TERCİH YAPARKEN NELERE DİKKAT EDİLMELİ

Tercih aşamasında ilk olarak başarı sırasının ve isteklerin ön planda olmasını belirten Yaşar , “Tercih aşamasında birinci öncelik başarı sırası ve istekler. Eğer kişinin puanı, başarı sırası, birçok noktayı tutuyorsa ikinci aşamada istekler geliyor. Ama bizim toplumda şöyle bir sıkıntı var öğrencinin isteklerinden daha çok; arkadaşımın istekleri, anne babamın istekleri, para kazanma durumu, statü çoğu zaman öğrencinin isteğinin önüne geçebiliyor. Öğrenciye soruyoruz. Nereyi tercih edeceksin? Şurayı. Çocuğun yüzüne bakıyoruz konuşma esnasında aslında bu çocuğun tercihi değil. Biraz gıdıkladığımızda, eşelediğimizde, sorduğumuzda annenin, babanın tercihiyle gelmiş olduğunu görüyoruz ya da arkadaşın. Fakat özellikle de LYS dediğimiz üniversite tercihinde annelerin ve babaların daha baskın olduğunu görüyoruz” ifadelerinde bulundu.
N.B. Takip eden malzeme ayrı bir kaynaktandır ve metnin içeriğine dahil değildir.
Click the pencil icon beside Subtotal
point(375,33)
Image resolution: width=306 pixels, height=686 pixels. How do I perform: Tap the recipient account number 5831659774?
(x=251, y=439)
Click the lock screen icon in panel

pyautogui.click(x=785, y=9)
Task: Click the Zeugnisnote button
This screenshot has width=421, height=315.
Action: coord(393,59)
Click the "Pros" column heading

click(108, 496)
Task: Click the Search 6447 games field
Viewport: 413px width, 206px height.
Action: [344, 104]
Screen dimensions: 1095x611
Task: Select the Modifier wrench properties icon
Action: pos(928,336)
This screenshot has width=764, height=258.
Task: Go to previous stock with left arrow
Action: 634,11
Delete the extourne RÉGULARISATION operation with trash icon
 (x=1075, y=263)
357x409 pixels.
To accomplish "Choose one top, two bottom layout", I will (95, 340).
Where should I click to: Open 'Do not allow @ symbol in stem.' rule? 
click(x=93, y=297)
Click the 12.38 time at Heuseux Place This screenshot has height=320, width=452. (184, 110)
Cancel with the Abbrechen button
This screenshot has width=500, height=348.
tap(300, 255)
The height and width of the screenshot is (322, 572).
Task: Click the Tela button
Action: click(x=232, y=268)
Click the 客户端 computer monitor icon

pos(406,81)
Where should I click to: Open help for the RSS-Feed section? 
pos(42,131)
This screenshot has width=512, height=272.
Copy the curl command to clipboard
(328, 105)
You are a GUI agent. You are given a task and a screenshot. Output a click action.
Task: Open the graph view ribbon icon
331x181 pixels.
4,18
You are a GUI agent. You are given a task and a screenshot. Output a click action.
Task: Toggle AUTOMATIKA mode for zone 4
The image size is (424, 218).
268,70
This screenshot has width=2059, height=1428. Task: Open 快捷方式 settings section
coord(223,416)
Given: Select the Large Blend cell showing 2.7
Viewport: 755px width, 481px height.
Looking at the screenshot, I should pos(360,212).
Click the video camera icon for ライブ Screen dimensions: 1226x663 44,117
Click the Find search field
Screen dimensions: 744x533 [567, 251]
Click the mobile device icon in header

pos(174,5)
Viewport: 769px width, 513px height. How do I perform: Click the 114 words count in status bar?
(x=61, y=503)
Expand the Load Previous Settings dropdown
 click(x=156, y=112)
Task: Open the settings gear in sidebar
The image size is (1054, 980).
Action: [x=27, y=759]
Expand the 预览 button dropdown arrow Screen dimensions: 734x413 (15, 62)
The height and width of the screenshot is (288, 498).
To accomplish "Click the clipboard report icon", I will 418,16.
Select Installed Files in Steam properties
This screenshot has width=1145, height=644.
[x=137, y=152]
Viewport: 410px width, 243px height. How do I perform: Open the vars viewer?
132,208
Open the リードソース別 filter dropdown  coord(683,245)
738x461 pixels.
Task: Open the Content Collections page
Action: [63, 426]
DOĞRU TERCİH NASIL YAPILIR?

Doğru tercih yapmanın birinci kuralının başarı sırasına uygun yerlerden başlanması gerekliliğini ifade eden Yaşar, şöyle devam etti; “Doğru tercih yapmanın birinci kuralı başarı sırasına uygun yerden başlayacaksınız. Örneğin başarı sıran 10 bin ise 8 bin 500’lerden 9 binlerden başlayabilirsin. 9 bin 500’lerden başlanır yavaş yavaş 10 binlere doğru 12 bin, 13 bin gitmek istediğin yere kadar. 1. kural başarı sıranı esas alacaksın. Öğrencinin kişiliği, özelliği, yeterliliğini ile örtüşen bölümler seçilmelidir.”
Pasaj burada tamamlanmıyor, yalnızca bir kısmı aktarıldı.